The album escalates to an almost unbearable intensity on the second side. Built from the chilled beginnings and bridged across the interlude in Some Grass, side two opens with Holy Mountain, in many ways the centrepiece and the thudding heart of the record. Side two infuses the Sleep sound made familiar in Volume 2 and the first side, and infuses it with so much claustrophobic distorted energy. Holy Mountain, Inside the Sun and From Beyond form an escalating mountain slope of sonic abuse, almost 25 minutes of intense and unforgiving distortion replete with all of the punk-rock aggression missing from the stoner rock laid down on side one.

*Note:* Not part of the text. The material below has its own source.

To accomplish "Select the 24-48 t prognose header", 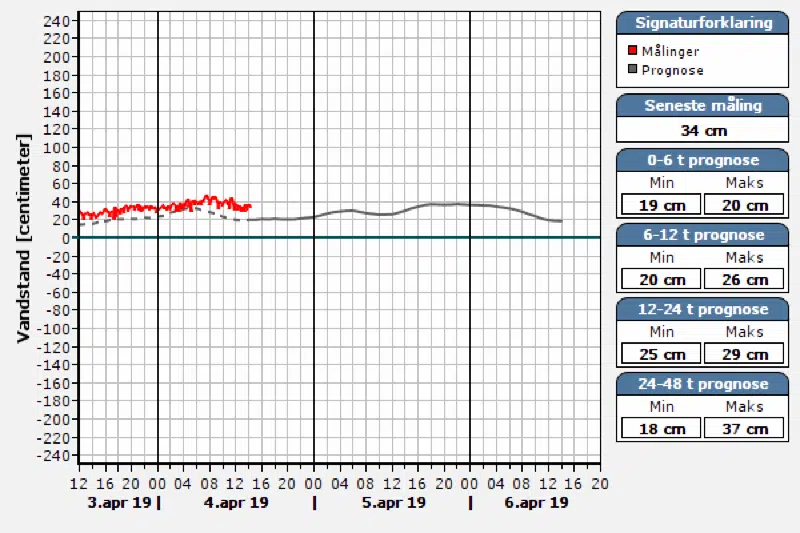I will 703,384.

Really the vinyl is the best option to take on this record, if you have a non-corporeal record, or a CD, you may find it difficult to coalesce the two sides without the spiritual partition of getting up and turning over an LP; although whatever version of Sleep’s Holy Mountain you get your hands on, you are going to be pretty staggered.

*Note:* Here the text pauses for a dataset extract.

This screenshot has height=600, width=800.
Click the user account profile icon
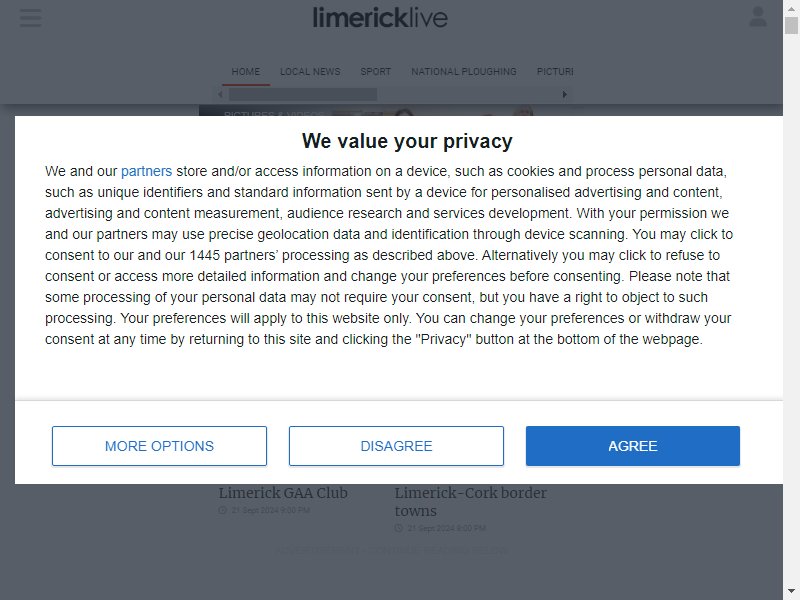pyautogui.click(x=758, y=17)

It is almost like Sleep get more and more into their stride as the album continues. Side one is almost like treading water, a warm-up we get to witness, side two is where we really get down to business, everything gets heavier as if someone accidentally turned up the gravity dial instead of the volume, the songs get longer and more complex. The drugs begin to take hold.

Whether you prefer Dopesmoker, Holy Mountain (or like some nostalgic voices, have a strange attachment to Jerusalem) is up to your own taste. Certainly Holy Mountain offers more common and relatable thrills while Dopesmoker is more of an envelope pusher, I’ll always love it for that but Holy Mountain is less work for no less reward. Whatever your preference, Sleep are true genre definers and pioneers. They didn’t invent stoner rock, but they were the apotheosis of the form and picked up where Sabbath left off 20 years before. With a discography as sadly short as this, it’s common to ask of a band, what if they had gotten to make their masterpiece? My answer for Sleep, they already made two.